Every line below from the one containing "Click the Home view button" through the one containing "The height and width of the screenshot is (766, 1430)." must be transcribed exactly. Omit all lines outside that stretch.
- - - - -
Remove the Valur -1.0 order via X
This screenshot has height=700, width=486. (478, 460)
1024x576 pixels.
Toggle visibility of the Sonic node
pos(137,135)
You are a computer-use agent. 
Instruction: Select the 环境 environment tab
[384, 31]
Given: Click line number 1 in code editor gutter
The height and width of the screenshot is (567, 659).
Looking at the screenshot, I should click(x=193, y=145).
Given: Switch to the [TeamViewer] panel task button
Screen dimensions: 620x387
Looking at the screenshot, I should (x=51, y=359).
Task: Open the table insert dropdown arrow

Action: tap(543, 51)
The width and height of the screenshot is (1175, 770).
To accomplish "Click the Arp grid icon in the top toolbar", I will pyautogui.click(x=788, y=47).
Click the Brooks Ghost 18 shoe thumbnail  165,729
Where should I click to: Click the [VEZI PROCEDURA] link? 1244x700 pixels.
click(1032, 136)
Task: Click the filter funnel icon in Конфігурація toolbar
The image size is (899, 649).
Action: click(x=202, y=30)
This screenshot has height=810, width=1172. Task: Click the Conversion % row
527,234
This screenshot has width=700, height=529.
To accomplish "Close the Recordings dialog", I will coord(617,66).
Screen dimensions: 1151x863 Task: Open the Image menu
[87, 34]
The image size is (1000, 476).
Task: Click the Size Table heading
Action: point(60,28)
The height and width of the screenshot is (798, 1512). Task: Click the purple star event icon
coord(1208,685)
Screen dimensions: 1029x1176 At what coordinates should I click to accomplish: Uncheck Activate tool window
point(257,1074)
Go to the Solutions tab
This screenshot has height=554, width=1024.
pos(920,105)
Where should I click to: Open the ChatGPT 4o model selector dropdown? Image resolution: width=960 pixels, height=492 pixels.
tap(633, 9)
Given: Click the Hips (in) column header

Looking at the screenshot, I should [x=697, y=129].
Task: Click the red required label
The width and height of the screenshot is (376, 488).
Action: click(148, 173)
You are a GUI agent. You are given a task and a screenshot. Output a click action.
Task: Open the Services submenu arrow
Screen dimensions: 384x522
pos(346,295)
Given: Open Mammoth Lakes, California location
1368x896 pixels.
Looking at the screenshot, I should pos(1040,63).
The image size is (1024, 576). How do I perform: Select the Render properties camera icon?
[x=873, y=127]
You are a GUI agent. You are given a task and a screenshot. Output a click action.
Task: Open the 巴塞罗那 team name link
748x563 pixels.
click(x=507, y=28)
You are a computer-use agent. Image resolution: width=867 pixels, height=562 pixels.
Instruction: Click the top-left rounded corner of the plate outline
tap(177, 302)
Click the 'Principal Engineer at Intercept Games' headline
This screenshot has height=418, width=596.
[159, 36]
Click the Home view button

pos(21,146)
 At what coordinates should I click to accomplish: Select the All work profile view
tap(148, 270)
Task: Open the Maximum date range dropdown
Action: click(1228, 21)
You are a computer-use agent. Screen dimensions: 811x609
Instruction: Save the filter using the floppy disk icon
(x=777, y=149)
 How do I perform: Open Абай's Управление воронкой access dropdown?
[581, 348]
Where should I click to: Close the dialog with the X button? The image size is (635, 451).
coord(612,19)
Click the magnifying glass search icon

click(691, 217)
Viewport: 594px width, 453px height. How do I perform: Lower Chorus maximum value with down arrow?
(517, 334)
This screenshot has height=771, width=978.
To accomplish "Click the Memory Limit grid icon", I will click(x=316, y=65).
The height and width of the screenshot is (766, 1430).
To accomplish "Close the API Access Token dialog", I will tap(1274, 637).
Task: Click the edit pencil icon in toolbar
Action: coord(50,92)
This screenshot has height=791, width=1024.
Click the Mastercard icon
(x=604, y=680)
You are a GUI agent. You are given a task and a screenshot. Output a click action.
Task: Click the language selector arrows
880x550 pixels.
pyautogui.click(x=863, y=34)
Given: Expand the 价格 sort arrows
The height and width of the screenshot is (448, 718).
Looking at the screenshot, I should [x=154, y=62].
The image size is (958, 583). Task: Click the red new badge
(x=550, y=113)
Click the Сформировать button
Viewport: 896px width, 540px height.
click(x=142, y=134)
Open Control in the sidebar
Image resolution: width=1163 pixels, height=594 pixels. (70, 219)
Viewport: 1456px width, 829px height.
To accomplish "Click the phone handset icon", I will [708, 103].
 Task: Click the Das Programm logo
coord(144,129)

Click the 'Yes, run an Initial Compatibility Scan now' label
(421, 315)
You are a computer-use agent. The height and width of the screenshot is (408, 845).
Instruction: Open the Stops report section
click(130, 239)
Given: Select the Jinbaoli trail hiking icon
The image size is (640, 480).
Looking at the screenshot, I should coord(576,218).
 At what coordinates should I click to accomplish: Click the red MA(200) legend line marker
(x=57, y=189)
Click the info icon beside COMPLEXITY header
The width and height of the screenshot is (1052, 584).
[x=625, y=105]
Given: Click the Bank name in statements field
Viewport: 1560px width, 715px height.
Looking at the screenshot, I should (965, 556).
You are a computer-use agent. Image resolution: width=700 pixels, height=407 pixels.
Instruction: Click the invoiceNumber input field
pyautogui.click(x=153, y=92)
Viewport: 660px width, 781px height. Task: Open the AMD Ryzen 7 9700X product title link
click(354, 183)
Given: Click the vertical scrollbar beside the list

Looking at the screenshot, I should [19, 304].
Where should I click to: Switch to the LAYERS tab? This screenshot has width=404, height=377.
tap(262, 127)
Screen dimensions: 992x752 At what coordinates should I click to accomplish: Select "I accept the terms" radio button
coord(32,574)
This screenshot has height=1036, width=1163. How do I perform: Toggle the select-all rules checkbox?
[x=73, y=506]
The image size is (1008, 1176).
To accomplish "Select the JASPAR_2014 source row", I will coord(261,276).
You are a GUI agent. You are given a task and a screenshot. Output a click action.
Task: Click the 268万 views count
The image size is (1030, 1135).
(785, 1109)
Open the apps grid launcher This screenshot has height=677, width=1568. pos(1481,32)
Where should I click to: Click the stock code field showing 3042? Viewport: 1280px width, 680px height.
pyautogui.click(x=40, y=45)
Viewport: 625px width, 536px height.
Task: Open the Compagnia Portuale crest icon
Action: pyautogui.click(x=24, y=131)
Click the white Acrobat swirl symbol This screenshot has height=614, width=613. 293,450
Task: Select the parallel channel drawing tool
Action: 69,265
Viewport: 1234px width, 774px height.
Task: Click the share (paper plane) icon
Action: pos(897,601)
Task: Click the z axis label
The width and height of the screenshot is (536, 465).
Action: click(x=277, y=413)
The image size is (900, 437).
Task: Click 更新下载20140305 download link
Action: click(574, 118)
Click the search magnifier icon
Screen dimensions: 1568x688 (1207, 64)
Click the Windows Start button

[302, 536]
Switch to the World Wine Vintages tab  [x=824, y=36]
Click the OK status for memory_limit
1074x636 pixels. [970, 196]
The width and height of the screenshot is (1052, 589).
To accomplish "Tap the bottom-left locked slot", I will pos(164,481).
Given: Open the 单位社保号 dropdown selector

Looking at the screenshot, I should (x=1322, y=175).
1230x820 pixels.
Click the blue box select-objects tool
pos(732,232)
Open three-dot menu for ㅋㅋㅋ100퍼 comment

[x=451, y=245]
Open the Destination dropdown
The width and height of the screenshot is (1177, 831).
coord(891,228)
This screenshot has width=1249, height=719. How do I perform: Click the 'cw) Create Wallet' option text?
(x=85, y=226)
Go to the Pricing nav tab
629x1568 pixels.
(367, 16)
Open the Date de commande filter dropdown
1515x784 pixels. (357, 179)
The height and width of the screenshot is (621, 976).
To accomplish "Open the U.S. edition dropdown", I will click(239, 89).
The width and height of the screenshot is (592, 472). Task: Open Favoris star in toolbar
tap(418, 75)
- - - - -
Solved exercise:
Click the Home view button

pos(21,146)
 At what coordinates should I click to accomplish: Select the All work profile view
tap(148, 270)
Task: Open the Maximum date range dropdown
Action: click(1228, 21)
You are a computer-use agent. Screen dimensions: 811x609
Instruction: Save the filter using the floppy disk icon
(x=777, y=149)
 How do I perform: Open Абай's Управление воронкой access dropdown?
[581, 348]
Where should I click to: Close the dialog with the X button? The image size is (635, 451).
coord(612,19)
Click the magnifying glass search icon

click(691, 217)
Viewport: 594px width, 453px height. How do I perform: Lower Chorus maximum value with down arrow?
(517, 334)
This screenshot has height=771, width=978.
To accomplish "Click the Memory Limit grid icon", I will click(x=316, y=65).
The height and width of the screenshot is (766, 1430).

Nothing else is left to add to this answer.